* [Text under study]:
┌──
I saw some mention of Julián Péter’s “Blue Mosque” zine on Instagram, and quickly ordered what, at the time, were his two most recent zines. The “Maru” project is on his website; “Blue Mosque” sorta came and went, maybe like zines should.

The blue mosque in Péter’s zine isn’t the Blue Mosque, the Ottoman-era Sultan Ahmed Mosque in Istanbul, but the more recent, somewhat smaller, and still beautiful Imam Ali Mosque in Hamburg. According to a nice review from Barnaby Nutt, the photographs were taken on Unity Day, October 3rd, 2014, when the masjid invited people to come hang out. Péter visited and took some pictures of worshipers during a lecture or something and prayer.

As a muslim, I sorta hate it when people come and gawk at us while we worship. I’ve long felt a similar feeling about visiting churches as a tourist. I’ll walk the labyrinth outside, if there’s one there, but I’m going to drag my feet about going in. Worship is not Entertainment; my worship is for me: Allah doesn’t need it, He is free of need, and I worship Him because I’m grateful; your worship is similarly for you. You wouldn’t want me coming to gawk at while you worship, would you? I understand the impulse, especially in times of tension, for people from immigrant and outsider communities to open their places of worship, to invite everyone to visit and see, but I don’t understand what value it actually holds for either side.

Some years ago, I spent a few months as a volunteer, leading visitors on tours around the local mosque. The vast majority of people who came were already sympathetic to muslims, and the one or two per group (always white men, mostly in their 40s and 50s, who were drug along by their wives or children) scowled and muttered, and sometimes warmed to me—a fellow white man in my 40s—when I scowled and muttered back, but didn’t change their minds about “them mozlims.” Had a film photographer showed up, I would’ve had a buddy, for sure, and we ran the tours at times where there were few worshipers around and no prayer times close by, so there would’ve been no opportunity to get pictures of a people worshiping. And, anyway, the local mosque isn’t quite so picturesque as the Blue Mosque in Hamburg.
└──
* [Exercises]:
- 1) Print the part of the essay on the Blue Mosque zine from "I saw some mention" up to and including "like zines should.".
- 2) Answer these questions using the essay on the Blue Mosque zine.
(a) On what day were the zine's photographs taken?
(b) What is the real name of the mosque in the zine, and in what city is it?
(c) What did the writer do as a volunteer at the local mosque?
- 3) Go on with the essay on the Blue Mosque zine from its last sentence.
The rows are separate from the essay on the Blue Mosque zine.

* [Extracted entries]:
┌──
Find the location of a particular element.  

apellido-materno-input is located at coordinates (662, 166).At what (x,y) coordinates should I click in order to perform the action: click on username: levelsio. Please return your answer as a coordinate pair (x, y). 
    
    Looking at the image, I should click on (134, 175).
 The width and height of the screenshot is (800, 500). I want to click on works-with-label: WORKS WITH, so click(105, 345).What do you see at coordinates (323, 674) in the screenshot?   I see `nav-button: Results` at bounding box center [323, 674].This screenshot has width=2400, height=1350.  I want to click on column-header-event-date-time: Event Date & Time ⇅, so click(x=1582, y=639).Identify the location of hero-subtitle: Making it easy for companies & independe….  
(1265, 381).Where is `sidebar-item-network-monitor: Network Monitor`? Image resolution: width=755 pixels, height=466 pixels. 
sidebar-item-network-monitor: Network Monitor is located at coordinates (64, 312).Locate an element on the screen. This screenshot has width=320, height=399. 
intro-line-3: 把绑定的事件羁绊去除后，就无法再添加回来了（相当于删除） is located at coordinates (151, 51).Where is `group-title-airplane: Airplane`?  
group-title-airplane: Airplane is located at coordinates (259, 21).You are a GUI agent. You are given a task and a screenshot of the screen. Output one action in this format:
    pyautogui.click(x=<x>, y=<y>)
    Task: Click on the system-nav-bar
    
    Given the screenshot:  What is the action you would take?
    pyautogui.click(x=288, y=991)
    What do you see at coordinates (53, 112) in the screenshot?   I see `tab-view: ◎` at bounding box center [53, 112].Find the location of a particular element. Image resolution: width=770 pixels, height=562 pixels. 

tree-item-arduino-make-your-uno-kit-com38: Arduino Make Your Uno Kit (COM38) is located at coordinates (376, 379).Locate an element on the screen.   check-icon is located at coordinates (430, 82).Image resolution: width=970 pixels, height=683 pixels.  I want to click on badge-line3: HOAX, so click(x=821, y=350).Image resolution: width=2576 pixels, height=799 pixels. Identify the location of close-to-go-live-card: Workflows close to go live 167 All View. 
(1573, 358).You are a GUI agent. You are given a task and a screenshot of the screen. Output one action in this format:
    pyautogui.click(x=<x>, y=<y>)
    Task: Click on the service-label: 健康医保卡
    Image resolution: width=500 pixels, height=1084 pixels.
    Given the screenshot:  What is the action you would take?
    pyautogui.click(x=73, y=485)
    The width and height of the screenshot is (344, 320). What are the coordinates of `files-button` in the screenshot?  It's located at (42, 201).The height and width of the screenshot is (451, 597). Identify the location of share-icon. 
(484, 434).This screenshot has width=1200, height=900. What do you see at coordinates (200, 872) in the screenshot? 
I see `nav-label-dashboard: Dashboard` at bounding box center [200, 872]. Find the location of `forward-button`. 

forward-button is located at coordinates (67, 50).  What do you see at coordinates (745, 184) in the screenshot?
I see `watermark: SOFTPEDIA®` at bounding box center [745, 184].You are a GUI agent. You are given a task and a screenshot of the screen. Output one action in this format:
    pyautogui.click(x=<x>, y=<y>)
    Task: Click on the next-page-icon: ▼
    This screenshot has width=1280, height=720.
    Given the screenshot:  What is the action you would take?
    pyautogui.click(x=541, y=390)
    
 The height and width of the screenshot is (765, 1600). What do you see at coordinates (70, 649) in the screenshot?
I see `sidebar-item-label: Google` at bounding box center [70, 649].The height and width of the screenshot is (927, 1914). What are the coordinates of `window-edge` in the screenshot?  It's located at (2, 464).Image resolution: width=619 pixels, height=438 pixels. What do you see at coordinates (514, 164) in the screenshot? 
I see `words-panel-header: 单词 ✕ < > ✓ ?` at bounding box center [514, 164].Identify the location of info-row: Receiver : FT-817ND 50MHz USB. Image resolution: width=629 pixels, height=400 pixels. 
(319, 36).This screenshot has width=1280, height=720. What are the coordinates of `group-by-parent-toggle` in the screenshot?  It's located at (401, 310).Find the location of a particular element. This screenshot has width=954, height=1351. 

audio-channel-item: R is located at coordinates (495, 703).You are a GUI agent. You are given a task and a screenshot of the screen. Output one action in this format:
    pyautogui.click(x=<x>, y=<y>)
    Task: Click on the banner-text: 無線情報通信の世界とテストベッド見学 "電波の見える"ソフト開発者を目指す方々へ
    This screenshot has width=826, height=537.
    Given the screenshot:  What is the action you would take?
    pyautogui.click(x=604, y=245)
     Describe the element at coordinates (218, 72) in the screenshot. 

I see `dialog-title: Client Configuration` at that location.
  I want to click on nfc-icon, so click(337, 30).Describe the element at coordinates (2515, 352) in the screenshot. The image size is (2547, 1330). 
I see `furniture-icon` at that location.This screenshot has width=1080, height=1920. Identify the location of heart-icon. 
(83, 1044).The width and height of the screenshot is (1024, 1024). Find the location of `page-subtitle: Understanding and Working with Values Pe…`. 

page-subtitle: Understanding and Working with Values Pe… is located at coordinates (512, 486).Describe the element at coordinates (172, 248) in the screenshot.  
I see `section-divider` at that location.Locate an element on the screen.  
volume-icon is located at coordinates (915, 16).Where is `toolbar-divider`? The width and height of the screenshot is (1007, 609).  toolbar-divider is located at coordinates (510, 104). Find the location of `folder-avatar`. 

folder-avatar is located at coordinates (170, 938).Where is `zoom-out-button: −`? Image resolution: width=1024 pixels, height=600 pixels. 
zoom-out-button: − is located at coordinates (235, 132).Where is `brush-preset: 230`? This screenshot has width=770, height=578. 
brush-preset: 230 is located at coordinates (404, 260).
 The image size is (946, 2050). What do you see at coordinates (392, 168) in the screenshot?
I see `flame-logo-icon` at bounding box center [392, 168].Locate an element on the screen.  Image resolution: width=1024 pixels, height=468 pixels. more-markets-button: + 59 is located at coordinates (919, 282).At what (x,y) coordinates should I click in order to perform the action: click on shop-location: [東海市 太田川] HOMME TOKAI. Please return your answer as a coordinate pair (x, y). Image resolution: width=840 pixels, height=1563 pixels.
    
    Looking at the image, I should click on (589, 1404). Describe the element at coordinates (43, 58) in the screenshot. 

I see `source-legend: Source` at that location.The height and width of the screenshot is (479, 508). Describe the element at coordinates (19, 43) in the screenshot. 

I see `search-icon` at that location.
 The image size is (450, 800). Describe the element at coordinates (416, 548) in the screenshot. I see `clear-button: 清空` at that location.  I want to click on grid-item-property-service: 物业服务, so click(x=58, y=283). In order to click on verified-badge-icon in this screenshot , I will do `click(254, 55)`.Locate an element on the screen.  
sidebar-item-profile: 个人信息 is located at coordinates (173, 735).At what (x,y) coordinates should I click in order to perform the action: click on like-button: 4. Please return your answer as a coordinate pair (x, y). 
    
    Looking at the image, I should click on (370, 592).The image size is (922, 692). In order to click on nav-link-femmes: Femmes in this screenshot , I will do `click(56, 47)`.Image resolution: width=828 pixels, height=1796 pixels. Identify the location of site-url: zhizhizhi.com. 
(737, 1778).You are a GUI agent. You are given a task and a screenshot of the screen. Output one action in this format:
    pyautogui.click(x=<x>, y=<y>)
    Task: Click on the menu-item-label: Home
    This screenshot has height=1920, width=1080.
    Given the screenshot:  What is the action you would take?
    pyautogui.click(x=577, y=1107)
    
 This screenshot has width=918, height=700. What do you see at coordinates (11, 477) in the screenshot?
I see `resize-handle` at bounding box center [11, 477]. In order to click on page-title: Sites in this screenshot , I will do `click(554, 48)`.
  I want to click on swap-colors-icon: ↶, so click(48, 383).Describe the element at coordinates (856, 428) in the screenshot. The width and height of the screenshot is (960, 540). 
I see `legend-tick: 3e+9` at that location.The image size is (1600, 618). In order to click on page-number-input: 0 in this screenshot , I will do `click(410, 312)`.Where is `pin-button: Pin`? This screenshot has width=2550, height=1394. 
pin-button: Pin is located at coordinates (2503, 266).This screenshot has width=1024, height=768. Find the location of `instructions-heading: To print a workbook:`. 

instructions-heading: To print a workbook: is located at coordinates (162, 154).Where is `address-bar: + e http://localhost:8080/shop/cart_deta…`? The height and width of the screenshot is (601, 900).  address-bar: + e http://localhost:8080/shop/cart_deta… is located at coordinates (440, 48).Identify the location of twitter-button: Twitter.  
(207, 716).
└──
* [Exercise results]:
- 1)
I saw some mention of Julián Péter’s “Blue Mosque” zine on Instagram, and quickly ordered what, at the time, were his two most recent zines. The “Maru” project is on his website; “Blue Mosque” sorta came and went, maybe like zines should.

- 2)
(a) On Unity Day, October 3rd, 2014.
(b) The Imam Ali Mosque, in Hamburg.
(c) The writer spent a few months leading visitors on tours around the mosque.

- 3)
Honestly, while the photographs are lovely, I wish it was more about the mosque and grounds, and less about the people. But that’s me. Péter made his photographs his way, and they look good as a set, and the zine looks good too.


“Maru,” “まる,” “丸” means “circle” and is often appended to the names of Japanese merchant ships. It’ also often used as shorthand for “ship” in some maritime circles, according to Wikipedia. I’m not sure that the ship-related meaning has anything to do with Péter’s zine, though it seems maybe he worked on a ship for a time. (He has a photo set, “Prisoners of Pride” all taken aboard some sort of merchant ship, anyway.)

The pictures in “Maru” seem to have been taken on a walk around Hamburg. There are scenes near the Elbe, and some ships on the water, but the photographs were all taken at street level, more or less, and seem largely peripatetic.

Péter included a brief handwritten note with the zines, where he wrote that “Each [zine] has its own story and concept, too long to write here. Perhaps for the last, that the reader interprets it on his or her own.” And, dig it: the zine seems like a sort of circle around Hamburg, perhaps walking and remembering time at sea, looking up and seeing things that recalled masts, shipping containers, etc., whatever.

Good stuff.


Apologies if it seems that I panned the “Blue Mosque” zine. Really, I quite like both zines. I wouldn’t make “Blue Mosque” myself, but I like the design—rather warm photographs on cerulean crayon-colored pages—and, may Allah forgive me, it’s interesting to see the (slight) differences in the ways Shia Muslims worship (shown in the zine) and the Sunni worship I practice 5 times a day. “Maru” is something more like what I would make, though I’d probably add some hamfisted explanatory text so everyone would know exactly what I was going on about. There seems to be a sort of circling-back in the zine, with a woman that recurs and couple of times and some repeated themes, and it’s a pleasure to flip through.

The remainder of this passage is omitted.